▶ **Aim of the task**
Duplicate the records below, without any changes, from the line containing "Viewport: 1024px width, 538px" through the line containing "Action: click(317, 277)", including both of those lines.
--- Start Material provided ---
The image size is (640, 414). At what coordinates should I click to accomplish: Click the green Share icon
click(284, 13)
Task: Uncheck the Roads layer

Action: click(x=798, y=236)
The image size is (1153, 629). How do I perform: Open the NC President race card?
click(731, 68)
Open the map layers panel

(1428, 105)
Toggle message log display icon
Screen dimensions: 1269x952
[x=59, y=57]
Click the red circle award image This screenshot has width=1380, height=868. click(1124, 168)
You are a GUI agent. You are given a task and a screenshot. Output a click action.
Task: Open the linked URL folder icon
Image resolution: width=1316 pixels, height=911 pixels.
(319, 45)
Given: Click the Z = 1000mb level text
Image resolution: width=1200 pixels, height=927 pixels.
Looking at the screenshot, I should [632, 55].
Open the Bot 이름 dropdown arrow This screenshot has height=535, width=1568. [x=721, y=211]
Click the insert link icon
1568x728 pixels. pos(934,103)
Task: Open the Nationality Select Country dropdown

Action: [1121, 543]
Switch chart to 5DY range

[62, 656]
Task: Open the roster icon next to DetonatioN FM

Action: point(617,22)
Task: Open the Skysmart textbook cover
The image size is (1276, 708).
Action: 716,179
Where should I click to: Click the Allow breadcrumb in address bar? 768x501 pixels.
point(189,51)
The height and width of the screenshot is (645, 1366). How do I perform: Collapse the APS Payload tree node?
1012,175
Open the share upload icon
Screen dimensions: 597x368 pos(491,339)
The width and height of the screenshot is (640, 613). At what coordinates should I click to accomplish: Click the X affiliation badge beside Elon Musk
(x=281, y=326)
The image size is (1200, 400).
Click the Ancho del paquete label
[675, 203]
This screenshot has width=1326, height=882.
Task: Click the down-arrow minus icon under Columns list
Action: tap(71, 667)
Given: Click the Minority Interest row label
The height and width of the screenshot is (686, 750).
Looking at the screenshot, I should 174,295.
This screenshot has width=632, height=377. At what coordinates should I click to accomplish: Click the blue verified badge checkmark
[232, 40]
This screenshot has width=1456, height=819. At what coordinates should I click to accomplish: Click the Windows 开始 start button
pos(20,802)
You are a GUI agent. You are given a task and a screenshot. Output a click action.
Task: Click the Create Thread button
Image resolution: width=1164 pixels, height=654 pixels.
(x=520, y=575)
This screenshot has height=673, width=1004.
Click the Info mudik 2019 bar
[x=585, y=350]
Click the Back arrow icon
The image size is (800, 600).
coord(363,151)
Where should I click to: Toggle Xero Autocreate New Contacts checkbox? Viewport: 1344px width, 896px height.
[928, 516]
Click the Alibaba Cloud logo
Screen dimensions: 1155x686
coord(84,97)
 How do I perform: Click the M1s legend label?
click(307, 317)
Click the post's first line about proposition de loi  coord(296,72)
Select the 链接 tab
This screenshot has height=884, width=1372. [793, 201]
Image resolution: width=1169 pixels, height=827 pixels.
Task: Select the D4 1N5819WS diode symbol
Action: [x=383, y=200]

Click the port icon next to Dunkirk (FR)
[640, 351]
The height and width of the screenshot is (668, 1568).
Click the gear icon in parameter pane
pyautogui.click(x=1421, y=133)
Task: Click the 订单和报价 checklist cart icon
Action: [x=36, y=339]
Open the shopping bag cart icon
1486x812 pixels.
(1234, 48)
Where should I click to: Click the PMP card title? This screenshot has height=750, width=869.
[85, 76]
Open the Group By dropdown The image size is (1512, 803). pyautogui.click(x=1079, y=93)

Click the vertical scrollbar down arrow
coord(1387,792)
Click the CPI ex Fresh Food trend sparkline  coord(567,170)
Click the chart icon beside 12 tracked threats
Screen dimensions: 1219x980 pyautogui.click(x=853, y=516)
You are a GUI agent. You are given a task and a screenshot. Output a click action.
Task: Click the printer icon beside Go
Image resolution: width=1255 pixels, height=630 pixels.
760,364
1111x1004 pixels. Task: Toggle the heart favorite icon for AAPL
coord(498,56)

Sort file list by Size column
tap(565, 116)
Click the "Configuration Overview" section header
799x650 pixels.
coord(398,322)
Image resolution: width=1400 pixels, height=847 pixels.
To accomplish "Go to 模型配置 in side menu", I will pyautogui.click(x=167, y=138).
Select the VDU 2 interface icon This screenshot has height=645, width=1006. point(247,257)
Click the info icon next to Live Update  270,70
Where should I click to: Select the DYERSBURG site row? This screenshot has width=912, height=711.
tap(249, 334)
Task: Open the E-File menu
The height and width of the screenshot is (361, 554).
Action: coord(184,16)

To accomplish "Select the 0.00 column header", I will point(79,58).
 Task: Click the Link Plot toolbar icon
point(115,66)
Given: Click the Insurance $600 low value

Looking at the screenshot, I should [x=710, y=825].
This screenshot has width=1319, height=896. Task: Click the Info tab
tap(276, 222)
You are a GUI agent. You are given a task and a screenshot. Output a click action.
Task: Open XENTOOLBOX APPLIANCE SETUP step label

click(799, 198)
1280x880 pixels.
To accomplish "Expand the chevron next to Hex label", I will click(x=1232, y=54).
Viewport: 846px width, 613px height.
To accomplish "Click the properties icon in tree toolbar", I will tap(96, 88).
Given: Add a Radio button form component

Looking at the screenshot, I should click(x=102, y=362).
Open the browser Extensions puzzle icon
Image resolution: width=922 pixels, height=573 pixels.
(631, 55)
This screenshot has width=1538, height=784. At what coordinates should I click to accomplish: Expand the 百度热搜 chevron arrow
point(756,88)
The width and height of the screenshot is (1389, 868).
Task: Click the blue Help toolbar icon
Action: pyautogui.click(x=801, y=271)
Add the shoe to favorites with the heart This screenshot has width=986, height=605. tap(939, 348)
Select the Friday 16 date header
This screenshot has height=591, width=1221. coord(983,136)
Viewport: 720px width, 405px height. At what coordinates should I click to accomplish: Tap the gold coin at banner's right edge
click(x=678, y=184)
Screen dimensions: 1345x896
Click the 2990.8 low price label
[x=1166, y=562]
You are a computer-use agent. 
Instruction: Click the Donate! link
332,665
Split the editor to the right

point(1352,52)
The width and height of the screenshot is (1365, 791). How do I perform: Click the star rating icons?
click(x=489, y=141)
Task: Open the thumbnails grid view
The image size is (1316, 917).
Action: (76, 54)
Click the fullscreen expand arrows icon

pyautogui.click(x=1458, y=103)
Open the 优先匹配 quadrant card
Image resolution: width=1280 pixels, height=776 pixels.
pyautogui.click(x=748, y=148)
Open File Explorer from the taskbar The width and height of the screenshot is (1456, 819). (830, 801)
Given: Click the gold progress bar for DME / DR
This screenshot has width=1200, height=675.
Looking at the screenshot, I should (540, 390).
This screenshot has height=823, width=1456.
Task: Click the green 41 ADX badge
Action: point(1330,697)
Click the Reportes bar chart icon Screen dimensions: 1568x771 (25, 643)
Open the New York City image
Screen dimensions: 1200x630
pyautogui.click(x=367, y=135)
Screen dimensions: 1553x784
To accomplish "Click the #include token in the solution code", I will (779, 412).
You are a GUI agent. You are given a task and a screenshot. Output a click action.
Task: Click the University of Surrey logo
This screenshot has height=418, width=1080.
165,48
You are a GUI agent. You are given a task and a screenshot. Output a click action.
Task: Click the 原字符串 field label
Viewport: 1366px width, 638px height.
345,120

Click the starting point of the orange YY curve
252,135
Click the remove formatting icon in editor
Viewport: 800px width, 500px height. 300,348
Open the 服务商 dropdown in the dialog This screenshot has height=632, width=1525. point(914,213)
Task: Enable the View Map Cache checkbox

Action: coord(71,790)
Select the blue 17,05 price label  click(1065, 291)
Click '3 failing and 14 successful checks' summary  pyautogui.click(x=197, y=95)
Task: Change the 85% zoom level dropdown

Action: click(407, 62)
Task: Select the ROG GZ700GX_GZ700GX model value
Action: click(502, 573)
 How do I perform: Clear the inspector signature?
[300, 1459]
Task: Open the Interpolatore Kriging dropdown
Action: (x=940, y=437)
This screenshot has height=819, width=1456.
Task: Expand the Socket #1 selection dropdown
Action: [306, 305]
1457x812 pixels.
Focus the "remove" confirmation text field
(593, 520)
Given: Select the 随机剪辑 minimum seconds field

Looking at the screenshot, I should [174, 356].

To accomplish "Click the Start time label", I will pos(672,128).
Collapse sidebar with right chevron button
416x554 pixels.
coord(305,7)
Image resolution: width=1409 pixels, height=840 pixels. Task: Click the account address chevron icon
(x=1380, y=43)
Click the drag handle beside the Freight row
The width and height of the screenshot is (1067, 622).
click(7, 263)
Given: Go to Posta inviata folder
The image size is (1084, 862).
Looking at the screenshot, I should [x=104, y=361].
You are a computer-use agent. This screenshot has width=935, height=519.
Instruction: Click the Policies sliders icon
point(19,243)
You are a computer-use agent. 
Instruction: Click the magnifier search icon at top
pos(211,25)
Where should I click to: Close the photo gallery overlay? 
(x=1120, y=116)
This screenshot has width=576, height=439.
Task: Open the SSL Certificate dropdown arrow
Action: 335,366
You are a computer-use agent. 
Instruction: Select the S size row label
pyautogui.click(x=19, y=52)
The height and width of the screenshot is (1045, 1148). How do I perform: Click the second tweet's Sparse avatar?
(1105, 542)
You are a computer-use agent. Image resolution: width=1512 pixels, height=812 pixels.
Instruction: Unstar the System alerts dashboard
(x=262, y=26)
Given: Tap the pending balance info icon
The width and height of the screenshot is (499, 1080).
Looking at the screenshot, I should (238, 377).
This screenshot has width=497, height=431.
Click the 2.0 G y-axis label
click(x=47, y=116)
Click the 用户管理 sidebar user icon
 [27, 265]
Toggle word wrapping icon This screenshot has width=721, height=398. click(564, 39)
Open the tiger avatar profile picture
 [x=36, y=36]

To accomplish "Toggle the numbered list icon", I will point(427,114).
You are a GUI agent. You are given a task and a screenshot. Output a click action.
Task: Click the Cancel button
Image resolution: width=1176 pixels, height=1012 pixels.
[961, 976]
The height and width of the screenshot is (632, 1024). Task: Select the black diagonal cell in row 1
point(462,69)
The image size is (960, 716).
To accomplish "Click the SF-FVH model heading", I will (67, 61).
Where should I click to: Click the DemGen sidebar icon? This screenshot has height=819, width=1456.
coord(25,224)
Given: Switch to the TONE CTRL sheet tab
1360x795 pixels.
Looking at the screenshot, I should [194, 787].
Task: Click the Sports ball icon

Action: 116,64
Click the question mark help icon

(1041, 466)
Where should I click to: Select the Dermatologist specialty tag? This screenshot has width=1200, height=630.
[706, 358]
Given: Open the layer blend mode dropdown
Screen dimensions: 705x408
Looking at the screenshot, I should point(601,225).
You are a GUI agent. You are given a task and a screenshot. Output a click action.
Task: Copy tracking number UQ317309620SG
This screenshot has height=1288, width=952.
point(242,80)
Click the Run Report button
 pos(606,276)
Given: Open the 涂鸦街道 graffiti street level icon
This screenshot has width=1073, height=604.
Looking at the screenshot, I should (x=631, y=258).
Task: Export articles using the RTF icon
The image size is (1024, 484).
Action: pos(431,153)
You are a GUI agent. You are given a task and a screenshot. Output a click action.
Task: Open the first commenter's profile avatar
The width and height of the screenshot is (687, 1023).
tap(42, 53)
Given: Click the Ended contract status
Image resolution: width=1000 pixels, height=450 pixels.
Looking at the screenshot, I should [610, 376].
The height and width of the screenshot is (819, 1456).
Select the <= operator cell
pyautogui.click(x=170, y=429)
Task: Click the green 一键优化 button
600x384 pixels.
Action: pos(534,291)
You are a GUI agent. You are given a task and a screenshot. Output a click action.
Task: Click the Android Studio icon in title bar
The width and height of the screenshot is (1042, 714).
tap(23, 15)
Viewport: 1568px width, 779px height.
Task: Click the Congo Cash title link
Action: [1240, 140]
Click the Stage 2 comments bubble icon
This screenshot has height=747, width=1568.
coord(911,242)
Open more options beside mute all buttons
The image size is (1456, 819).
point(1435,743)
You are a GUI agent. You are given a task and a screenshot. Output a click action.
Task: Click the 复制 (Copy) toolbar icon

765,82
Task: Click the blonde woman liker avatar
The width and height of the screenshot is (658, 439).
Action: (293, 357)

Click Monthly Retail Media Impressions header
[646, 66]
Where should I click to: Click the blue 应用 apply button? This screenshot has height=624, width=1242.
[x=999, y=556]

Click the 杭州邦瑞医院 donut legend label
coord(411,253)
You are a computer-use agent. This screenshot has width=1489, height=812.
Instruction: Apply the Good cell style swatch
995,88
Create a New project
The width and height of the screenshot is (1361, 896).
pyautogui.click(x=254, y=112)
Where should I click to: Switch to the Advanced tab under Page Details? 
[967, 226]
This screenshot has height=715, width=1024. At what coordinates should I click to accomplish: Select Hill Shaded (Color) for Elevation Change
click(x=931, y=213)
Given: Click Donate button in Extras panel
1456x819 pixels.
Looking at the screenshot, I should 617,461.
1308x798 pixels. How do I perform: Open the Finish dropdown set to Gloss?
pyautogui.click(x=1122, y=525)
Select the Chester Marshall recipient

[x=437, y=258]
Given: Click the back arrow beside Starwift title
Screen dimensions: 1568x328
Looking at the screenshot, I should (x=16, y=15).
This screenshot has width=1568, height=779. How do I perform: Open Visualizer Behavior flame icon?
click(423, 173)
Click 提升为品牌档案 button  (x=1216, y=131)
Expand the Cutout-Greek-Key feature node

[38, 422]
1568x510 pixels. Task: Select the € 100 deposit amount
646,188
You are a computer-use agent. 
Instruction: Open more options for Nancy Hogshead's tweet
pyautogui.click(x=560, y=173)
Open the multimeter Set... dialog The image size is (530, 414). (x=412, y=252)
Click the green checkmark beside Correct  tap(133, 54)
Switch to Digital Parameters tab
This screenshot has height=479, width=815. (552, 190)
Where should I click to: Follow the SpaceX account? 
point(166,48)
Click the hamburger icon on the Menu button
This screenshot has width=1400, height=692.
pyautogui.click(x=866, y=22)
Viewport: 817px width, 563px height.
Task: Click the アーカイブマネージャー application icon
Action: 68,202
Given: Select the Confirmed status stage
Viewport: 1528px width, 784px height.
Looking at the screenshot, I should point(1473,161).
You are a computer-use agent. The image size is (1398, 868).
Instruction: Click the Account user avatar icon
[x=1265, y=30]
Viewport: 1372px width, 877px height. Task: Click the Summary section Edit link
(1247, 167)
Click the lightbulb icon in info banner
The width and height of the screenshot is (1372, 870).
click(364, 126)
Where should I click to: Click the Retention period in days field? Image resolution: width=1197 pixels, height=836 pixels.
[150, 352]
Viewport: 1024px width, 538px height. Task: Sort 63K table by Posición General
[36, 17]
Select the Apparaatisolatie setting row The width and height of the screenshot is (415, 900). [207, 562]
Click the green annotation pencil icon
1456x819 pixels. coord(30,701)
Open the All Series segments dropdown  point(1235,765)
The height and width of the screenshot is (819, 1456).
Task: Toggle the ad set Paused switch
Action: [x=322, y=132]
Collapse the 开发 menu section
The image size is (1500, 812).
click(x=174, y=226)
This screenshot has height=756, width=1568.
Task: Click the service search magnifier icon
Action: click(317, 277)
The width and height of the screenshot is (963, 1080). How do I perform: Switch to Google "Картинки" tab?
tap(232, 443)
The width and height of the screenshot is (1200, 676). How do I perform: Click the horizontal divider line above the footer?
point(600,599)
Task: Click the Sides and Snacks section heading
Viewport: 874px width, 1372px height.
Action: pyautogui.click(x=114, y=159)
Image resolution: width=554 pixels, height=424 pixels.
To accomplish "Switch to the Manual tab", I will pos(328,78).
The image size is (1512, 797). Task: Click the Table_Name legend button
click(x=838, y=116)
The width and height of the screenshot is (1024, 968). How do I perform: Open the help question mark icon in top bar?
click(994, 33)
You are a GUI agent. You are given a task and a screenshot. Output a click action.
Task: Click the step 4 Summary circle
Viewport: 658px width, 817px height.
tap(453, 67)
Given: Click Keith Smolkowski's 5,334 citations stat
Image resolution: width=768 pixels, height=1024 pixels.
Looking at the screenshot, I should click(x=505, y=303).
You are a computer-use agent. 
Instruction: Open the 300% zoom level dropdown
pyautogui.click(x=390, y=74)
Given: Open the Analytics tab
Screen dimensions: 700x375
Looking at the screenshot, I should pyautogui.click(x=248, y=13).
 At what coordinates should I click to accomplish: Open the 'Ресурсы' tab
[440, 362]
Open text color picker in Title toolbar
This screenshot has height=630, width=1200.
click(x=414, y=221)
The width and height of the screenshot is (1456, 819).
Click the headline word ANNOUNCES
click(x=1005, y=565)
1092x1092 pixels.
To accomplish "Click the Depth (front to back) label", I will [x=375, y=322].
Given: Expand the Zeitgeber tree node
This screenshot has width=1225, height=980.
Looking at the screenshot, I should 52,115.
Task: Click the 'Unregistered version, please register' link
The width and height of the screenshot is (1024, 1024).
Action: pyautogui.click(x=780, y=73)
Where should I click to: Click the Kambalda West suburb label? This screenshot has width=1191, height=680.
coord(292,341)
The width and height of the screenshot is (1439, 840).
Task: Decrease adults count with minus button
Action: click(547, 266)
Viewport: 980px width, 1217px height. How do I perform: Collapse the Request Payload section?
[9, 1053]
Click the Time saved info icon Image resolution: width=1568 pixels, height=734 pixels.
--- End Material provided ---
▶ **Solution for this exercise**
Viewport: 1024px width, 538px height. Task: Sort 63K table by Posición General
[36, 17]
Select the Apparaatisolatie setting row The width and height of the screenshot is (415, 900). [207, 562]
Click the green annotation pencil icon
1456x819 pixels. coord(30,701)
Open the All Series segments dropdown  point(1235,765)
The height and width of the screenshot is (819, 1456).
Task: Toggle the ad set Paused switch
Action: [x=322, y=132]
Collapse the 开发 menu section
The image size is (1500, 812).
click(x=174, y=226)
This screenshot has height=756, width=1568.
Task: Click the service search magnifier icon
Action: click(317, 277)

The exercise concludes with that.